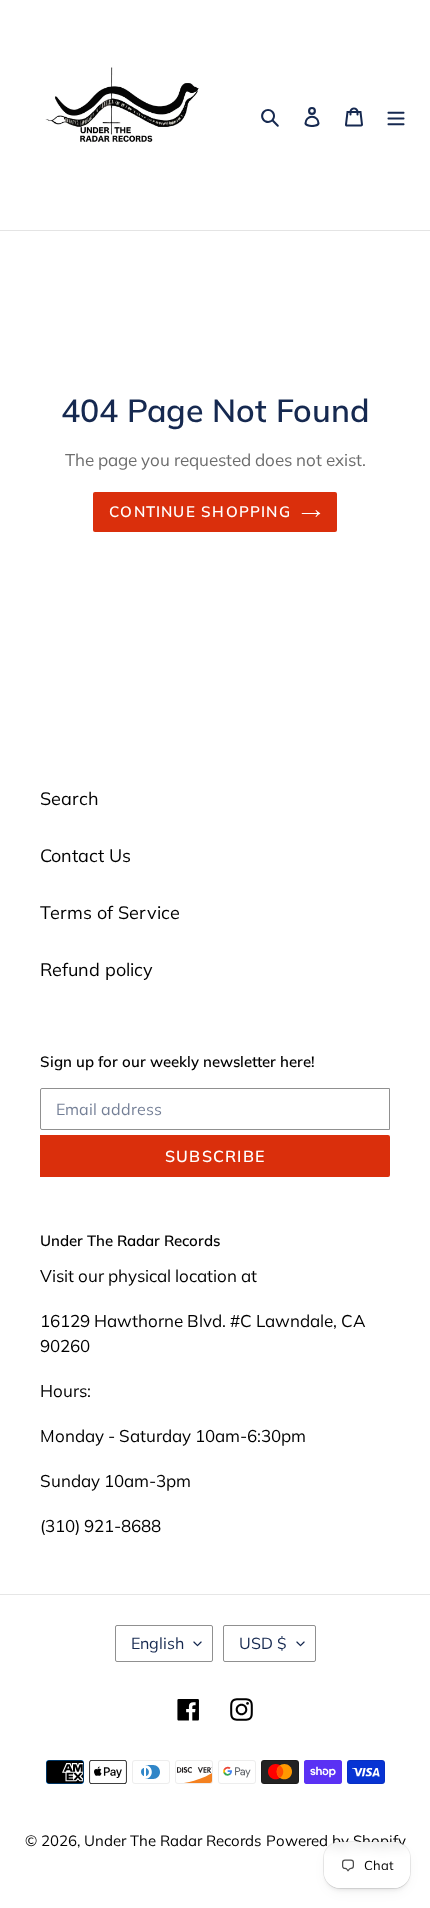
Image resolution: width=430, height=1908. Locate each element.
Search (69, 798)
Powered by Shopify (336, 1840)
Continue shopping (200, 511)
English (157, 1643)
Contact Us (85, 855)
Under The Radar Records (172, 1840)
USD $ (263, 1643)
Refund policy (96, 969)
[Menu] (396, 115)
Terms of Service (110, 912)
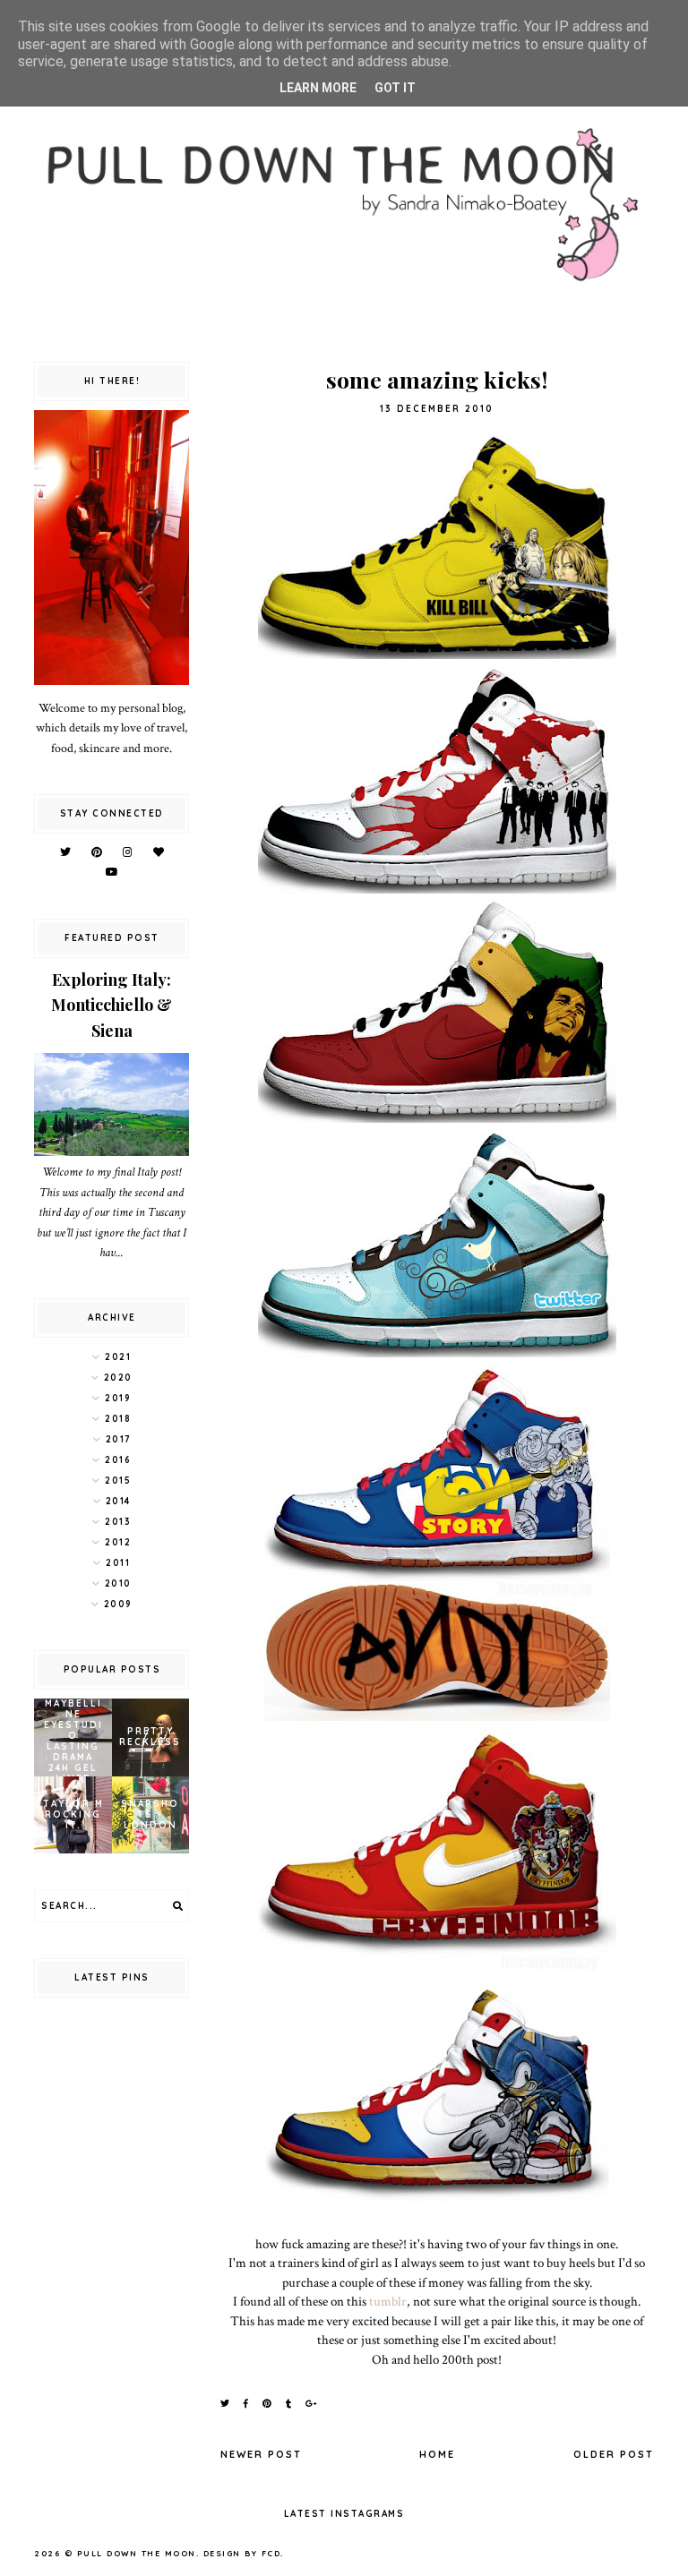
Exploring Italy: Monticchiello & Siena (111, 1005)
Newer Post (261, 2454)
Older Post (613, 2454)
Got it (395, 88)
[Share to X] (225, 2403)
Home (437, 2454)
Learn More (318, 88)
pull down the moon (136, 2553)
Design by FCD (242, 2553)
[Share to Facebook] (247, 2403)
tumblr (388, 2301)
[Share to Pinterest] (267, 2403)
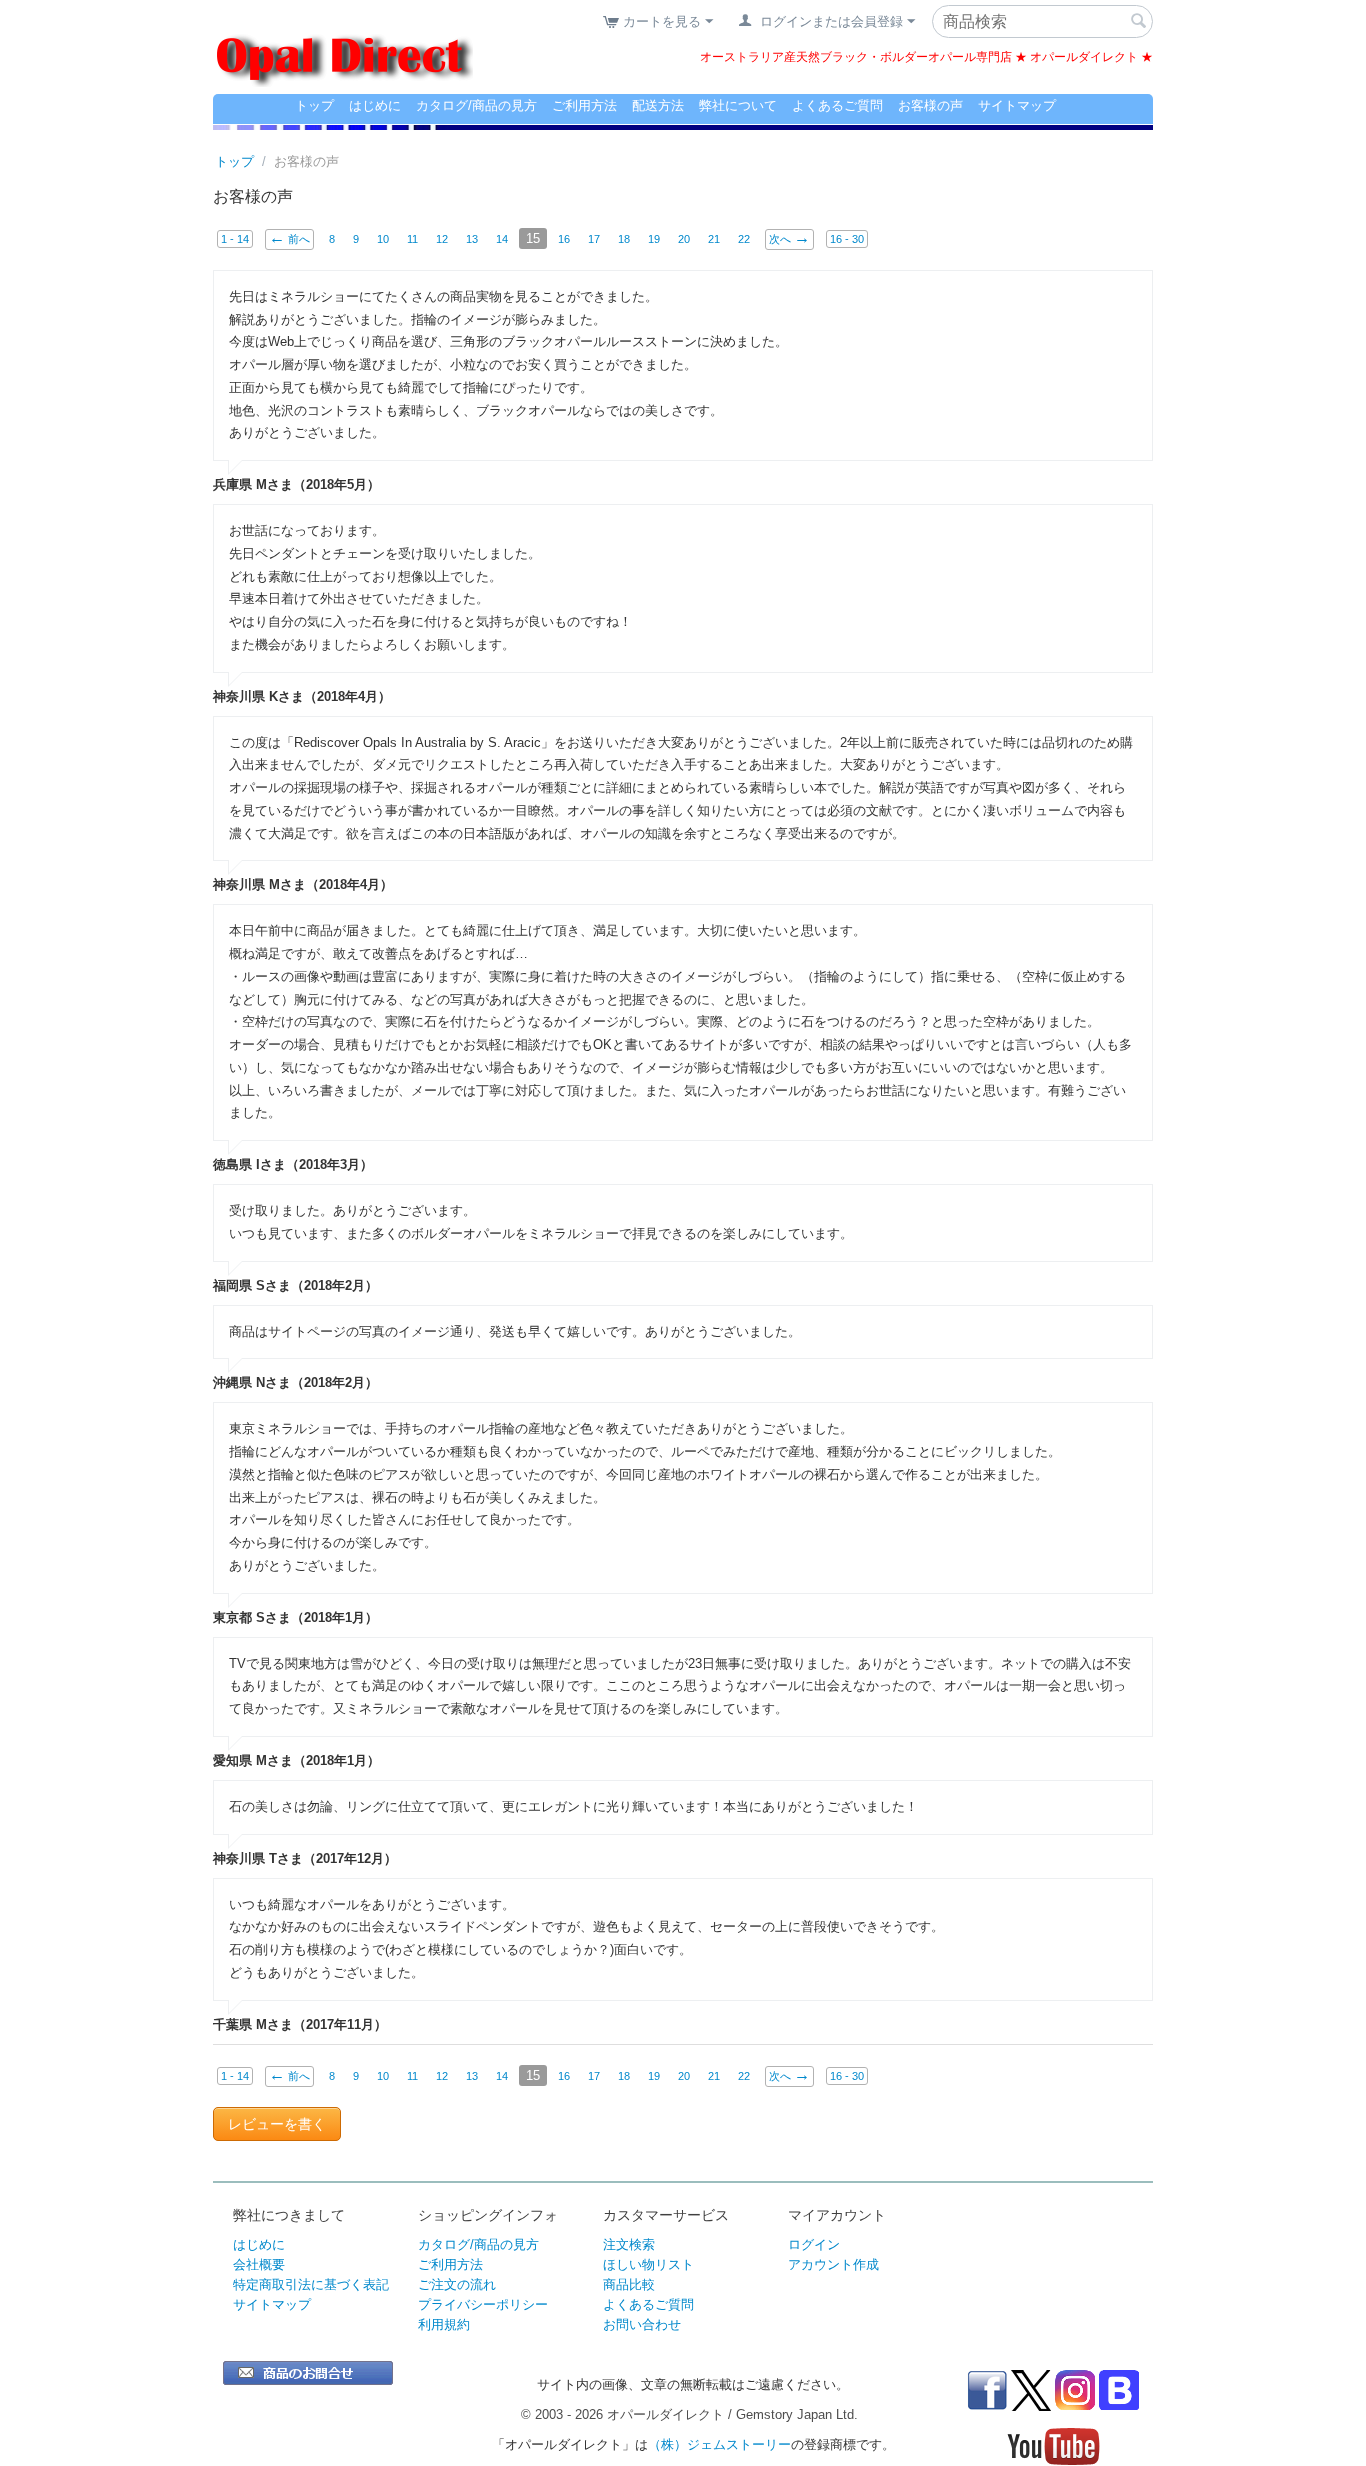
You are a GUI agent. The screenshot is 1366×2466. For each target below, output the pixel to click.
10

****************************************

=== Your task ===
Out of the preceding entries, pull every line containing the string "each".

=== Result for this task ===
Image resolution: width=430, height=1908. Locate each element.
You are a GUI agent. The screenshot is 1366×2466. For each target below, output the pixel to click.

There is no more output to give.